• _RECORDS FOR THIS TASK_
--------------------------------
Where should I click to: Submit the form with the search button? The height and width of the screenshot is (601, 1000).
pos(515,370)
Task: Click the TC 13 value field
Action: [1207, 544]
--------------------------------
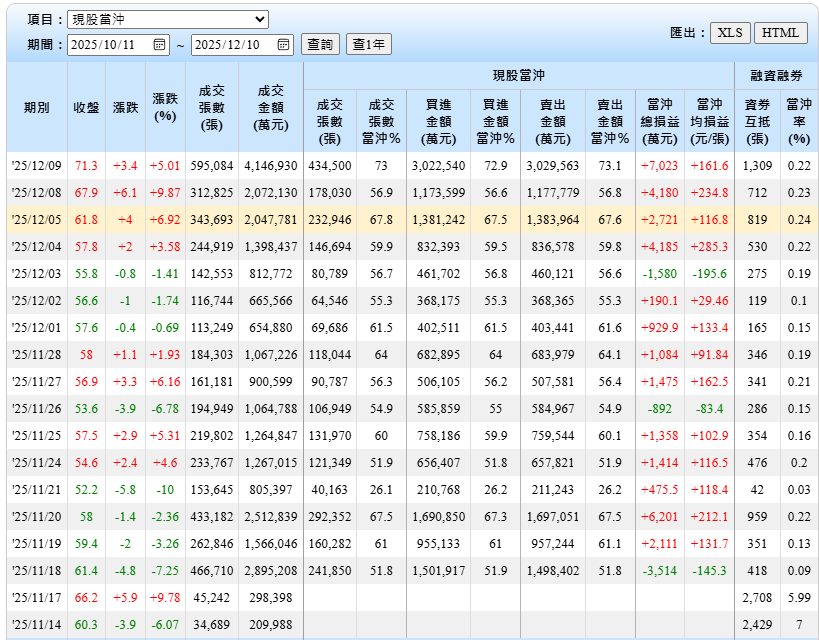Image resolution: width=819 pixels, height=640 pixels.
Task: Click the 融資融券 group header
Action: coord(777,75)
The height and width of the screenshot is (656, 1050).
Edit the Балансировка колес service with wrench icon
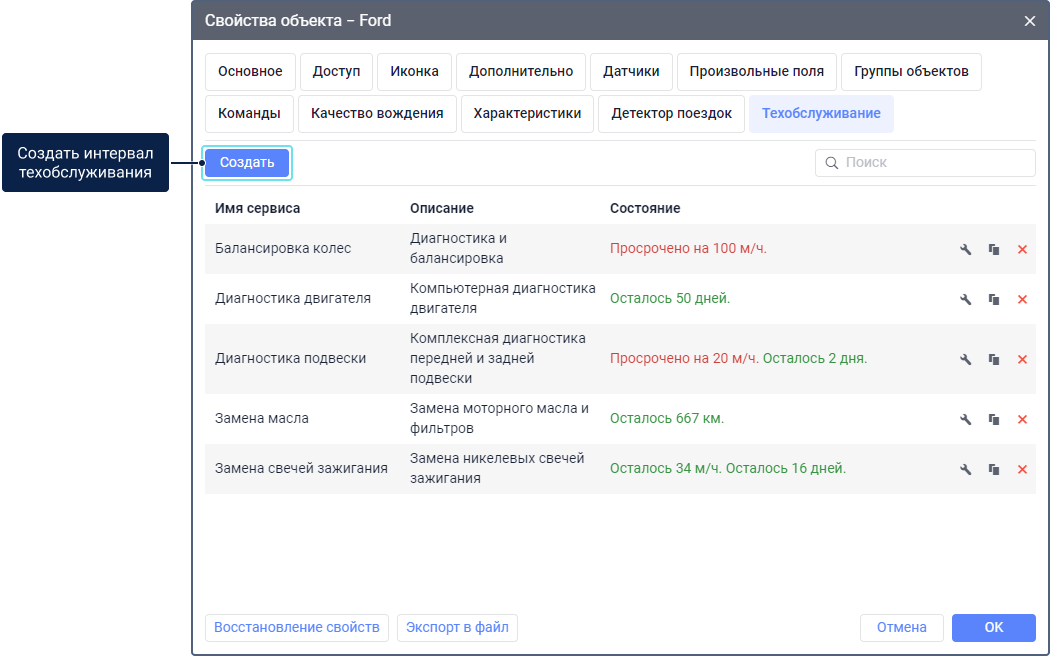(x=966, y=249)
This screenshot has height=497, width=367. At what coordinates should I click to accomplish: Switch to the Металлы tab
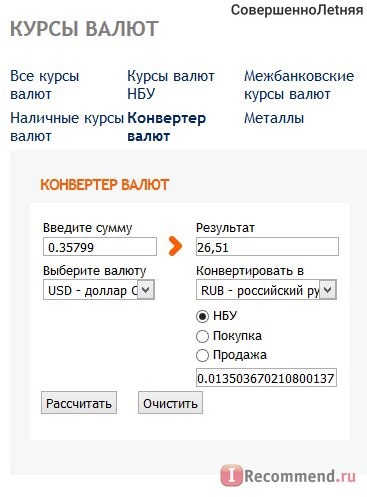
--------------------------------
• _WORK ITEM_
The lines above starting at the one that holds "The height and width of the screenshot is (656, 1050)." and ending at the one that holds "This screenshot has" are to be written out exactly, ends included, and no pictures are to be copied.

• _COMPLETED EXERCISE_
The height and width of the screenshot is (656, 1050).
Edit the Балансировка колес service with wrench icon
(x=966, y=249)
This screenshot has height=497, width=367. At what coordinates should I click to accomplish: Switch to the Металлы tab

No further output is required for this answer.